Por meio de nota, a Pierre Fabre disse à Jovem Pan que é a distribuidora exclusiva do Busilvex (bussulfano) no Brasil, mas a licença pertence ao laboratório japonês Otsuka – que subcontrata a fabricação de um terceiro. “A possibilidade de interrupção do abastecimento surgiu de uma questão operacional, decorrente do encerramento da atividade de produção do medicamento no local de fabricação atualmente aprovado pela Anvisa”, diz o documento. A empresa ainda reforça que não interrompeu a distribuição e que o estoque total atende os pacientes brasileiros até junho de 2021. “Estamos trabalhando ativamente com a Otsuka para buscar uma nova opção de fornecimento de bussulfano ao mercado brasileiro”, completa. No dia 23 de dezembro, de acordo com a nota, foi solicitada uma reunião com Anvisa para discutir o tema e avaliar possíveis soluções.
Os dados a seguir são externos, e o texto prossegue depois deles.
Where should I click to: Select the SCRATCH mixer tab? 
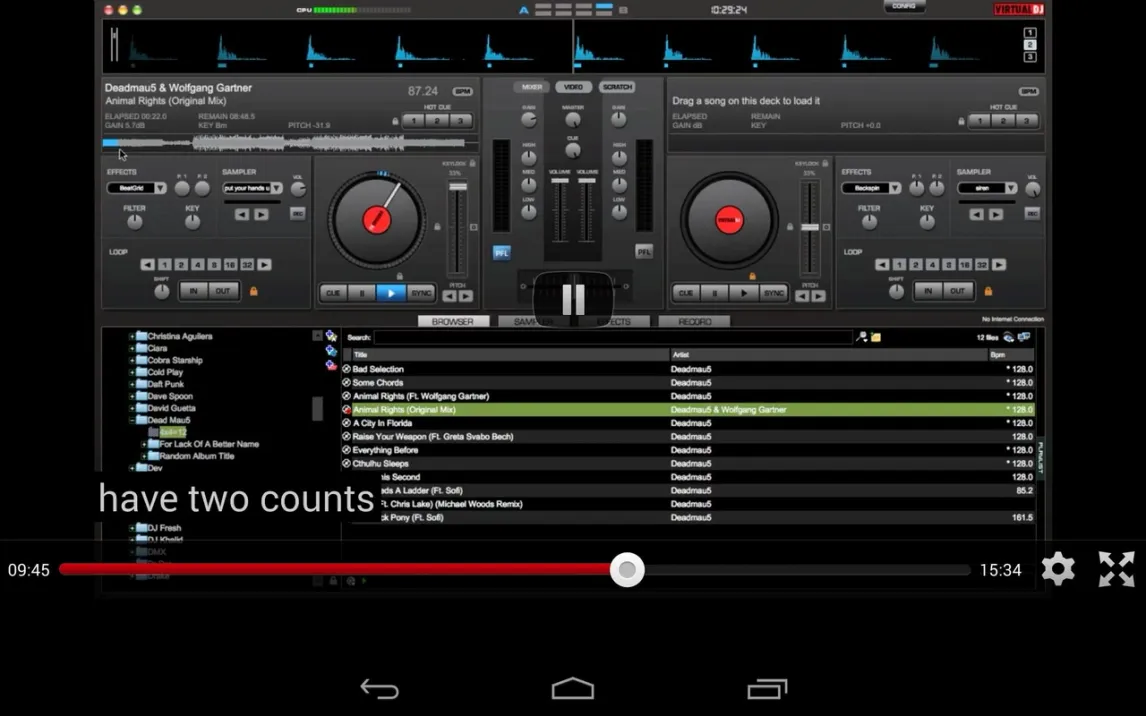617,87
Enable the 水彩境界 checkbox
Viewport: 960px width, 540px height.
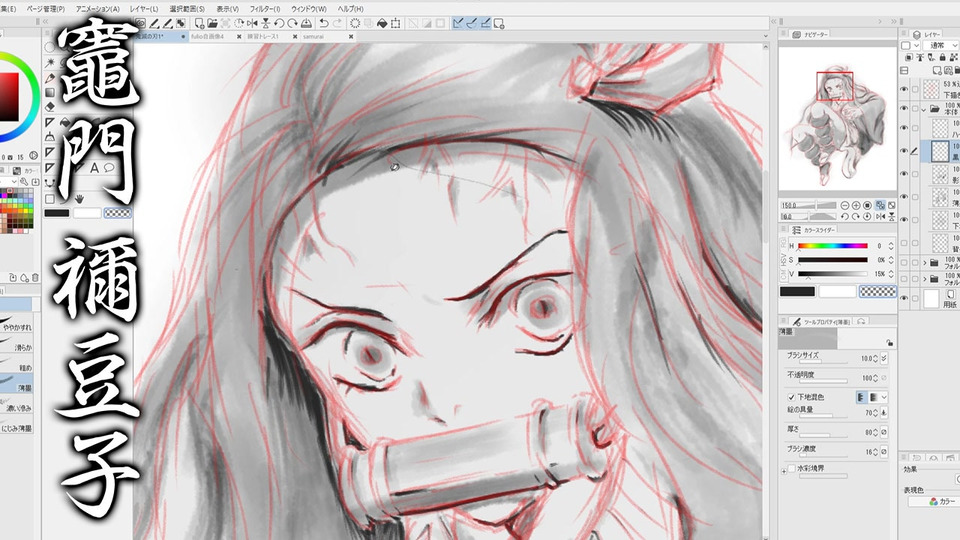pos(791,468)
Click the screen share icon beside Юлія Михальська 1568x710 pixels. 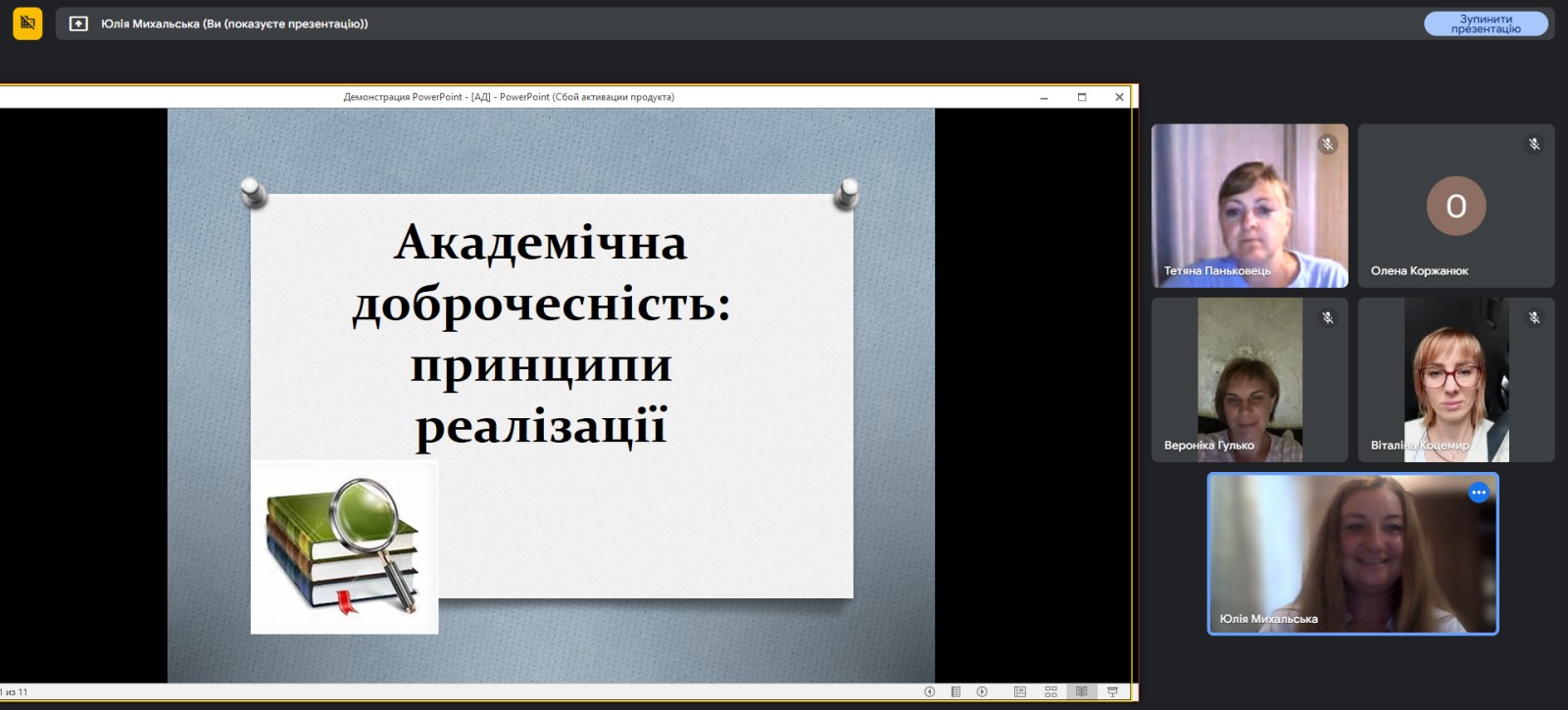click(78, 24)
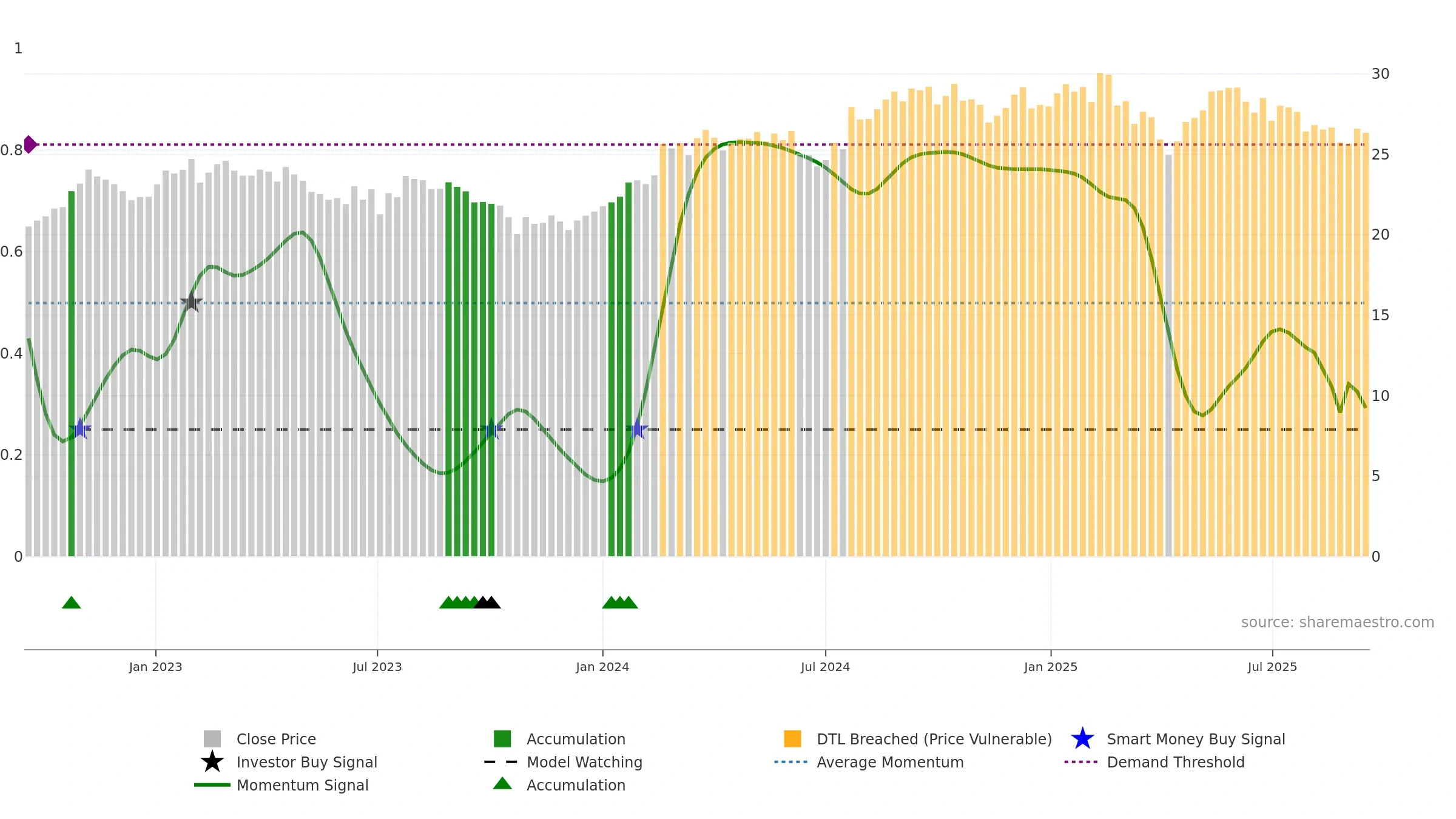The image size is (1456, 819).
Task: Toggle DTL Breached (Price Vulnerable) legend entry
Action: click(918, 739)
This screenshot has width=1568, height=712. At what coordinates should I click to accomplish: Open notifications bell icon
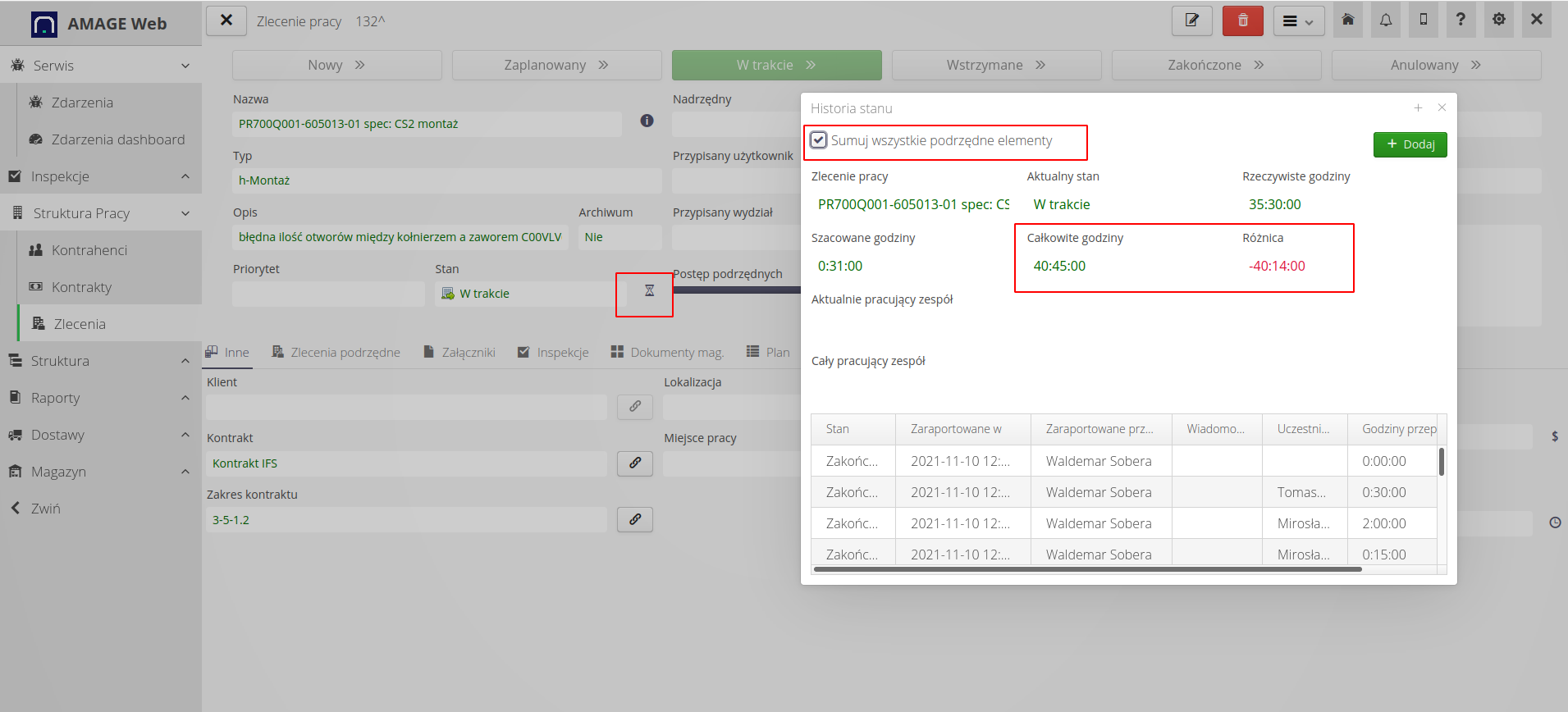coord(1385,21)
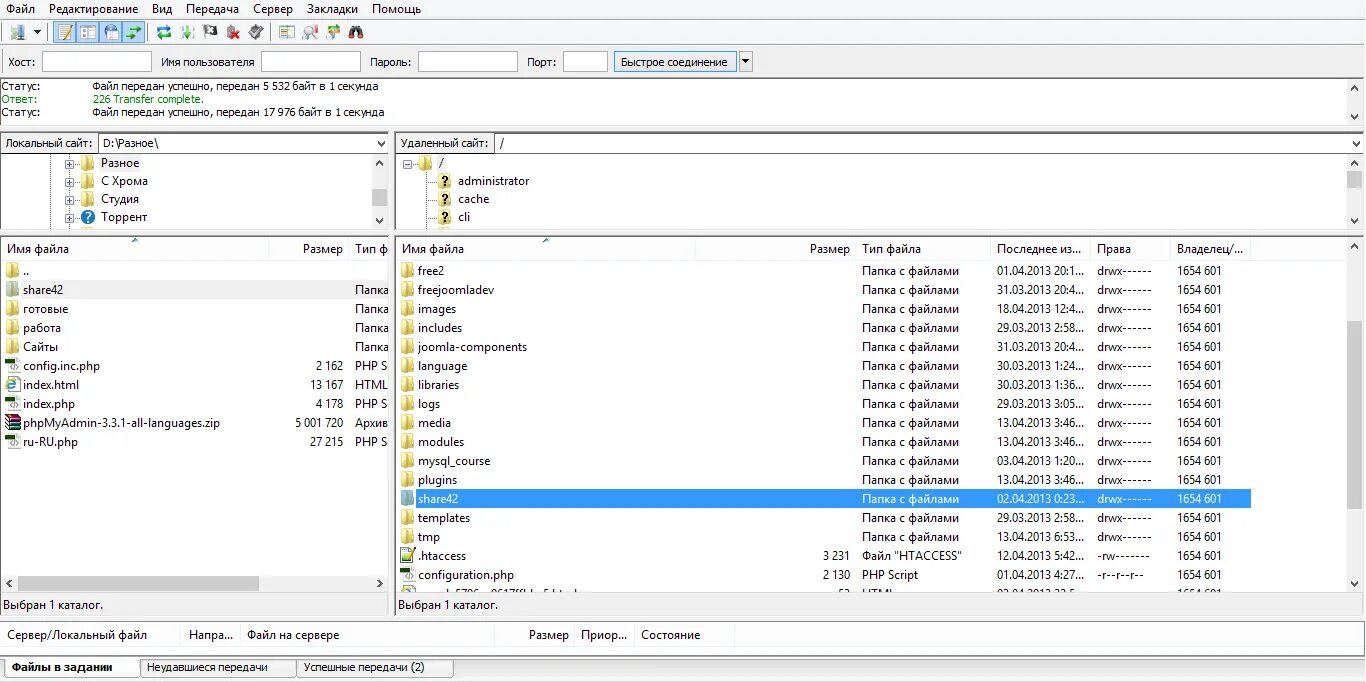
Task: Toggle processing of the transfer queue
Action: click(186, 31)
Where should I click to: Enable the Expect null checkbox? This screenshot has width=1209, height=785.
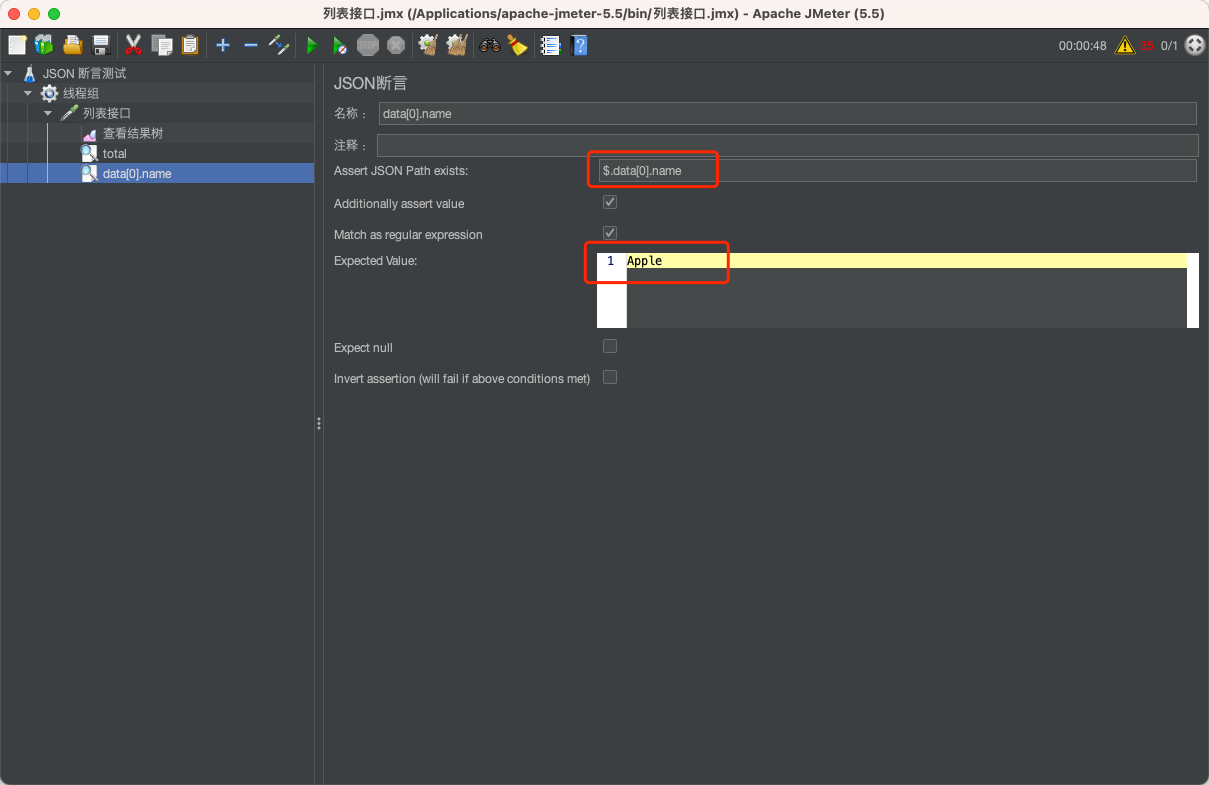pyautogui.click(x=609, y=346)
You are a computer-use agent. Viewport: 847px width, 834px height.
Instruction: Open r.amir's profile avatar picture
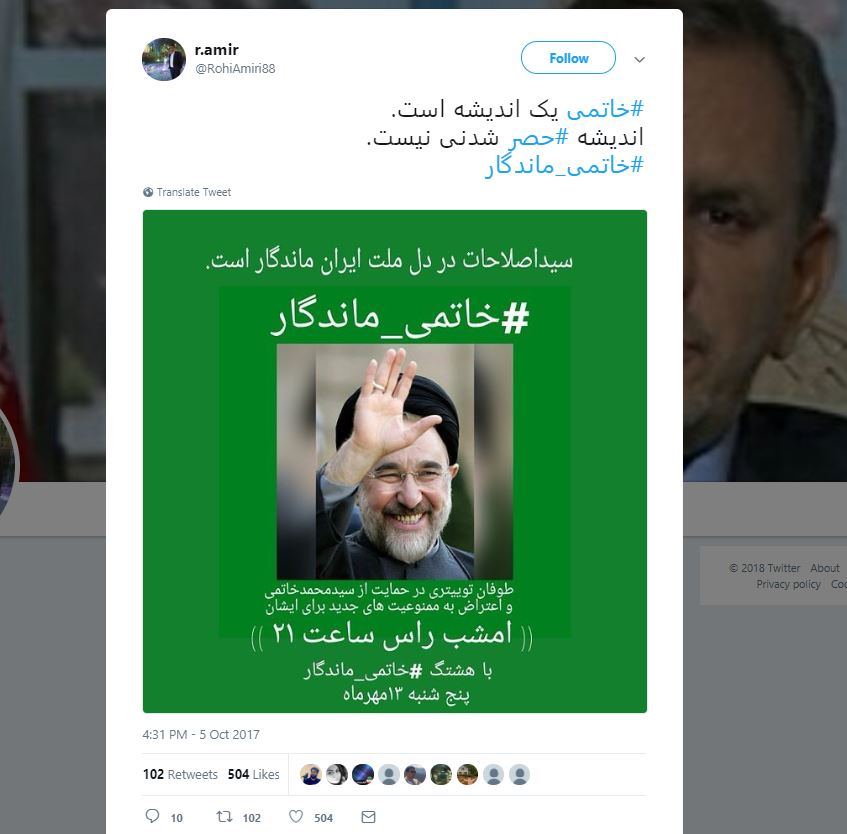tap(164, 59)
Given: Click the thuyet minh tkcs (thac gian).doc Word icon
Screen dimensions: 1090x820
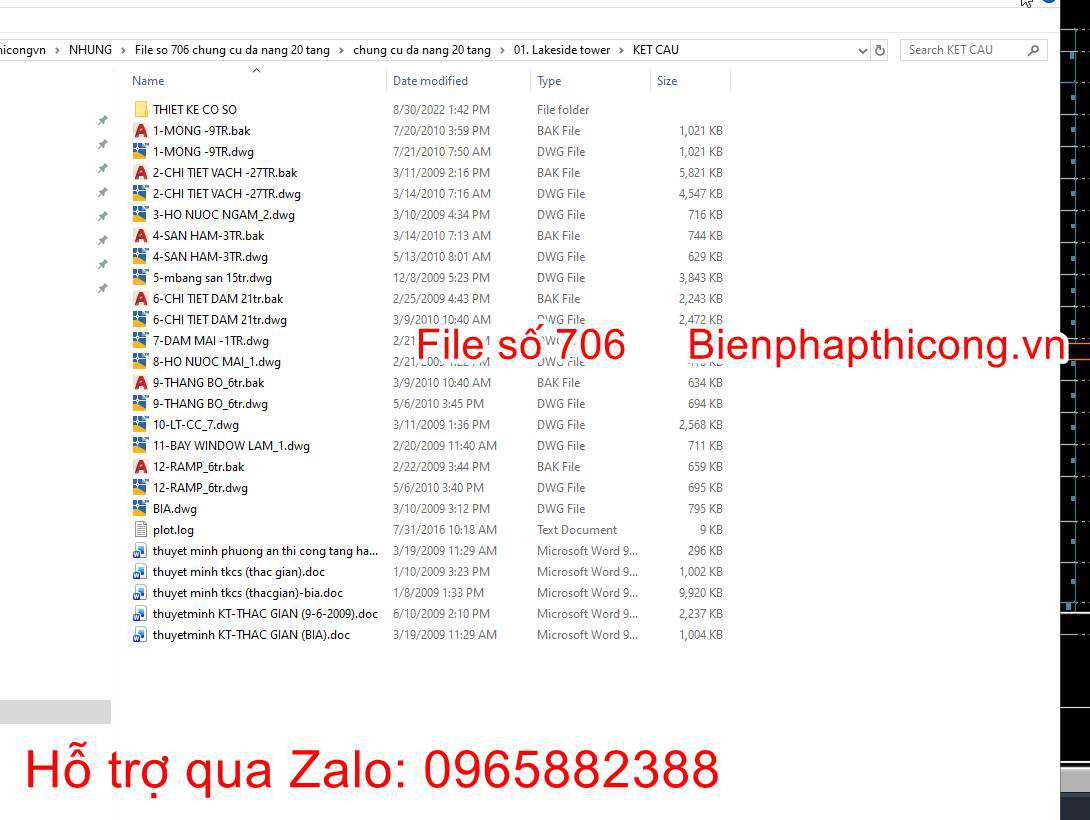Looking at the screenshot, I should click(x=140, y=572).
Já a Agência Nacional de Vigilância Sanitária (Anvisa) disse à Jovem Pan, por meio de nota, não possuir instrumento legal que impeça os laboratórios farmacêuticos de retirarem seus medicamentos do mercado. “Quanto ao caso do medicamento bussulfano, a descontinuidade do fornecimento não está vinculada a nenhum pedido pendente junto à Anvisa, uma vez que houve comunicação de descontinuação por parte da empresa detentora do registro do medicamento na Anvisa devido ao encerramento da licença comercial do produto à Pierre Fabre”, informou. De acordo com a Agência, a solicitação de importação em caráter excepcional foi autorizada pela Anvisa para evitar o desabastecimento. Contudo, por questões comerciais, a transação não foi possível. Procurado, o Ministério da Saúde ainda não se manifestou.